Start of Material for the task

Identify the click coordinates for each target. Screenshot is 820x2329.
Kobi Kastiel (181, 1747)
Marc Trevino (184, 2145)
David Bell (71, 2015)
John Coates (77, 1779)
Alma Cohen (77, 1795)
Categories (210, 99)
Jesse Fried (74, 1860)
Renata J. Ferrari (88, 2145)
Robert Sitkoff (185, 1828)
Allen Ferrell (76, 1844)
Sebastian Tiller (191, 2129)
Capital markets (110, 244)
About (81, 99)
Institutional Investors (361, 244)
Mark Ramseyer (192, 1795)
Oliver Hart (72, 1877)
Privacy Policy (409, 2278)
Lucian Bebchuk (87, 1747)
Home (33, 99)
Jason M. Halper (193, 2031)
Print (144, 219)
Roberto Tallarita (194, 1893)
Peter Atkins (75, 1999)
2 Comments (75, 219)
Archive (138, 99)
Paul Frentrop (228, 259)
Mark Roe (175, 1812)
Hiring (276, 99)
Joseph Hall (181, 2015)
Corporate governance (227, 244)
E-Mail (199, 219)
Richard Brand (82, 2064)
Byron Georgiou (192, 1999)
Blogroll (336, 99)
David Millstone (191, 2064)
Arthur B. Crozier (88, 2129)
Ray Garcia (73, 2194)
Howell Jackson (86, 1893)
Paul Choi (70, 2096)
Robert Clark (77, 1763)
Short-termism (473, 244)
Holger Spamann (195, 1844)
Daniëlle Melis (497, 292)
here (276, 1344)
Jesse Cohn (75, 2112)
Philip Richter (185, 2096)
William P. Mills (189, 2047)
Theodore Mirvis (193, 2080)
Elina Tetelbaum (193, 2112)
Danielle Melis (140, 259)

End of Material for the task

**About this task:** The span to give again runs from the line with "Kobi Kastiel (181, 1747)" through the last line of the records above; reproduce it exactly and nothing more.

**Answer to this problem:**
Kobi Kastiel (181, 1747)
Marc Trevino (184, 2145)
David Bell (71, 2015)
John Coates (77, 1779)
Alma Cohen (77, 1795)
Categories (210, 99)
Jesse Fried (74, 1860)
Renata J. Ferrari (88, 2145)
Robert Sitkoff (185, 1828)
Allen Ferrell (76, 1844)
Sebastian Tiller (191, 2129)
Capital markets (110, 244)
About (81, 99)
Institutional Investors (361, 244)
Mark Ramseyer (192, 1795)
Oliver Hart (72, 1877)
Privacy Policy (409, 2278)
Lucian Bebchuk (87, 1747)
Home (33, 99)
Jason M. Halper (193, 2031)
Print (144, 219)
Roberto Tallarita (194, 1893)
Peter Atkins (75, 1999)
2 Comments (75, 219)
Archive (138, 99)
Paul Frentrop (228, 259)
Mark Roe (175, 1812)
Hiring (276, 99)
Joseph Hall (181, 2015)
Corporate governance (227, 244)
E-Mail (199, 219)
Richard Brand (82, 2064)
Byron Georgiou (192, 1999)
Blogroll (336, 99)
David Millstone (191, 2064)
Arthur B. Crozier (88, 2129)
Ray Garcia (73, 2194)
Howell Jackson (86, 1893)
Paul Choi (70, 2096)
Robert Clark (77, 1763)
Short-termism (473, 244)
Holger Spamann (195, 1844)
Daniëlle Melis (497, 292)
here (276, 1344)
Jesse Cohn (75, 2112)
Philip Richter (185, 2096)
William P. Mills (189, 2047)
Theodore Mirvis (193, 2080)
Elina Tetelbaum (193, 2112)
Danielle Melis (140, 259)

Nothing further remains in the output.